Task to carry out – Repeat everything in the records from the line containing "Select Network Connections in the menu" down to the end of the records, both ends included.

Listing –
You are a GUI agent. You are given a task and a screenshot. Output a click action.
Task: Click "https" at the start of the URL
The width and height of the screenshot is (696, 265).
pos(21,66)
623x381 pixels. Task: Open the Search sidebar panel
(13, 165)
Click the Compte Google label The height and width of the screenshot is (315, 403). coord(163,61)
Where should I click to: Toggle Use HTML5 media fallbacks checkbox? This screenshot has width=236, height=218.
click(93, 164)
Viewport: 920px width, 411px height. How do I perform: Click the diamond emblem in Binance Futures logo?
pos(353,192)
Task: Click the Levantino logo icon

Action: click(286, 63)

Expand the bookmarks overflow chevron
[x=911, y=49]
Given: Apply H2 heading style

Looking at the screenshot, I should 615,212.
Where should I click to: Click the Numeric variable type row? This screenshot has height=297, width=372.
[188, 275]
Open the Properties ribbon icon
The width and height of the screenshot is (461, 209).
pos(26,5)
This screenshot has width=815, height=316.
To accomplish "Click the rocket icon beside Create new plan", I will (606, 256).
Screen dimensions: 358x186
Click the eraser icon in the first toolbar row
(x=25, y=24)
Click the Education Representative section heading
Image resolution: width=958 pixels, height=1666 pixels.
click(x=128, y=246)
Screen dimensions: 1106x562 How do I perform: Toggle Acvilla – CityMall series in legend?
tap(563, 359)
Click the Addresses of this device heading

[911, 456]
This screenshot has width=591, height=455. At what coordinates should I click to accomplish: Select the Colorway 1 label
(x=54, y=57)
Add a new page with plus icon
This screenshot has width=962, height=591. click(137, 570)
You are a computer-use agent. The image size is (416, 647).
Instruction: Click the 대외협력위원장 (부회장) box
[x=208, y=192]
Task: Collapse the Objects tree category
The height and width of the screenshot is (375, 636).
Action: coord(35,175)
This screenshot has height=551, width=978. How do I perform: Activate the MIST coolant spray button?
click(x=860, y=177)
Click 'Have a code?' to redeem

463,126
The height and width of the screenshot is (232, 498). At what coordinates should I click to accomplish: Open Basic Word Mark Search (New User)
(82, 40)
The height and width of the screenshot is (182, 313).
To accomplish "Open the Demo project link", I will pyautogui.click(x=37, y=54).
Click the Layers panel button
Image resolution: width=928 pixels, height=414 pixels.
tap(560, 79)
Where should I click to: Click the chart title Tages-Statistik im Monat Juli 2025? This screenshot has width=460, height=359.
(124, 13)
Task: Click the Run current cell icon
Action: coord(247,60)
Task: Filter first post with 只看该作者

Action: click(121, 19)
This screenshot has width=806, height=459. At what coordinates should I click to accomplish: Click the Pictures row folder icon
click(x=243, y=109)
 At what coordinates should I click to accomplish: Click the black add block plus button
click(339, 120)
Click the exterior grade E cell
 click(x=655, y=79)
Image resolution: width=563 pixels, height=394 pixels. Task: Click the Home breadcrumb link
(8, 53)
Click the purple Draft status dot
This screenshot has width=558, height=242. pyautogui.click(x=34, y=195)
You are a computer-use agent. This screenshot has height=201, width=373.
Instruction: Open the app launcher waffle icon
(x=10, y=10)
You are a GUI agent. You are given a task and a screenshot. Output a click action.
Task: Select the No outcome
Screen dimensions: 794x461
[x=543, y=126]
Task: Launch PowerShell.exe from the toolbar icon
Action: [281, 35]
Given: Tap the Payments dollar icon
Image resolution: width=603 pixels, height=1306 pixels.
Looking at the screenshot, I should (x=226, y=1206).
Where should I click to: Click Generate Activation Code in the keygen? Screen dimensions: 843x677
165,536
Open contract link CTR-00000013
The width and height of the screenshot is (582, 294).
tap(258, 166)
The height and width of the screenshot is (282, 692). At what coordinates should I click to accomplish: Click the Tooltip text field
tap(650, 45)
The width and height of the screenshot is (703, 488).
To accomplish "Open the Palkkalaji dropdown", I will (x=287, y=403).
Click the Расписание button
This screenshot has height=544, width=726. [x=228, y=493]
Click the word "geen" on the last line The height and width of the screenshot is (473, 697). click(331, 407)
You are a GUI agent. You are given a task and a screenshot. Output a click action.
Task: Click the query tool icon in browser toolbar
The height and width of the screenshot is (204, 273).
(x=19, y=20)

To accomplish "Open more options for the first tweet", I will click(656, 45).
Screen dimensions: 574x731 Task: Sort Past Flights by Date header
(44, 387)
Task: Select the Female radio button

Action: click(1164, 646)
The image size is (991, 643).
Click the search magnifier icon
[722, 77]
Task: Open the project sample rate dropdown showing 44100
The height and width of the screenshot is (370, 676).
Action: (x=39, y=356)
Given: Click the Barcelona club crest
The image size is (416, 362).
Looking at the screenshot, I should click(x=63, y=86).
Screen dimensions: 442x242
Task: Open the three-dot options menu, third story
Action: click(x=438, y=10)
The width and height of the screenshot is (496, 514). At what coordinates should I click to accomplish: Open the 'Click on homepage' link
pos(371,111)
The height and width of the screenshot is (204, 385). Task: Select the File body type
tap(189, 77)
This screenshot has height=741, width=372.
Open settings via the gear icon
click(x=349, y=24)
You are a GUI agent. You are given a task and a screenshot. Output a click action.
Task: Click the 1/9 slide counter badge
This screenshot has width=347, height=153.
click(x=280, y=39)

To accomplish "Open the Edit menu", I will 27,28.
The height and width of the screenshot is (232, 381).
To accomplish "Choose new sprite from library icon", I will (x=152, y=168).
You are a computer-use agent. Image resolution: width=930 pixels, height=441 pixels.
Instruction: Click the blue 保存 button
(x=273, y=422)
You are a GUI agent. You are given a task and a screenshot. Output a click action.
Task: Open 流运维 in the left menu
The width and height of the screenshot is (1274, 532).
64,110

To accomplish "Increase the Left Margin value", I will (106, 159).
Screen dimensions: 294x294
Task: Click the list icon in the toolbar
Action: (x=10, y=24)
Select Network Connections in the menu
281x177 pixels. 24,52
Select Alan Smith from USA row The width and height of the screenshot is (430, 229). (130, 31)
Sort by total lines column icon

Task solution –
Select Network Connections in the menu
281x177 pixels. 24,52
Select Alan Smith from USA row The width and height of the screenshot is (430, 229). (130, 31)
Sort by total lines column icon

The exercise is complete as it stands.